FORT BRAGG, N.C. -- In the year 1978, Jimmy Carter was President, the movie "Grease" and the comic strip, "Garfield" debuted, and William E. Gunter enlisted in the Army.
Chief Warrant Officer 5 Gunter, plans officer, G-5, U.S. Army Special Operations Command, at 62 years old, was the eldest member of USASOC serving on active duty.
Gunter enlisted in his junior year of college at the age of 24, when he says he just "got tired of it." He enlisted as a field artillery forward observer (13F) and served four years before leaving the military in 1982 to continue his studies and work as a writer for various government consulting firms in the District of Columbia area.
Gunter attended Special Forces Assessment and Selection in 1987, stating that at the time he needed something to "spice up his life." He joined the 20th Special Forces Group (National Guard) as an SF Engineer, and was subsequently mobilized for Desert Storm.
"I really didn't have any thought of coming back active (duty), until I got mobilized for Desert Storm in 1991," Gunter said. "When I got back, I went active and we moved to Fort Devens, where I joined a team."
According to Gunter, the decision to return to active duty changed his life.
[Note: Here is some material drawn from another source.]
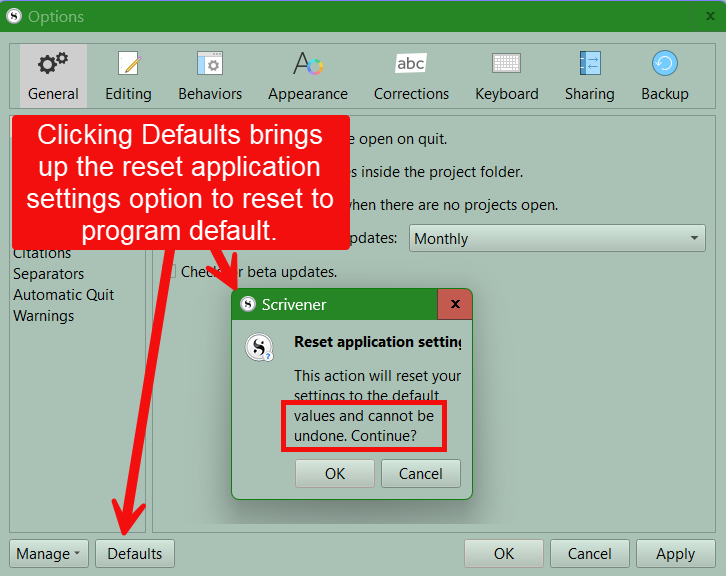Click Cancel at bottom of Options window
This screenshot has width=726, height=576.
click(589, 554)

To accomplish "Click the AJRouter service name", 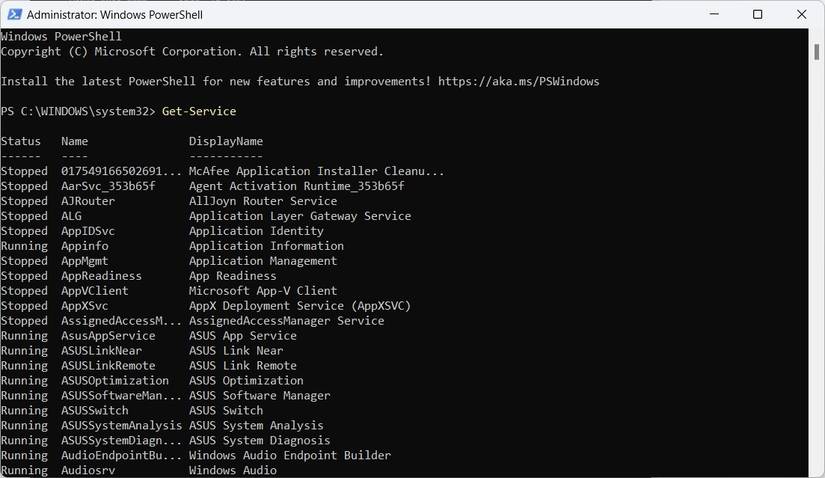I will click(88, 201).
He knew there would be sacrifices paving the way for this decision, but he knew it's what he was meant to do.
"We were making pretty good money between my wife and I, and took about a 50,000 to 60,000 dollar (a year) pay cut to go active as a staff sergeant and live in (on-post) quarters. It was the best thing we ever did," Gunter said.
Upon returning to active duty, Gunter joined the 10th SFG, Fort. Devens, Massachusetts, and from 1991 to 1995 completed numerous deployments in support of UN peacekeeping operations in Bosnia.
Gunter then made the decision to become an SF warrant officer. In1995 he completed the Warrant Officer Basic Course. He was then assigned to 1st Battalion, 10th SFG (A), Stuttgart, Germany.
In his 38-year career, Gunter has been stationed at multiple locations throughout the Special Operations Forces spectrum including 75th Ranger Regiment, 20th SFG, 10th SFG, Special Warfare Training Center, and USASOC Headquarters.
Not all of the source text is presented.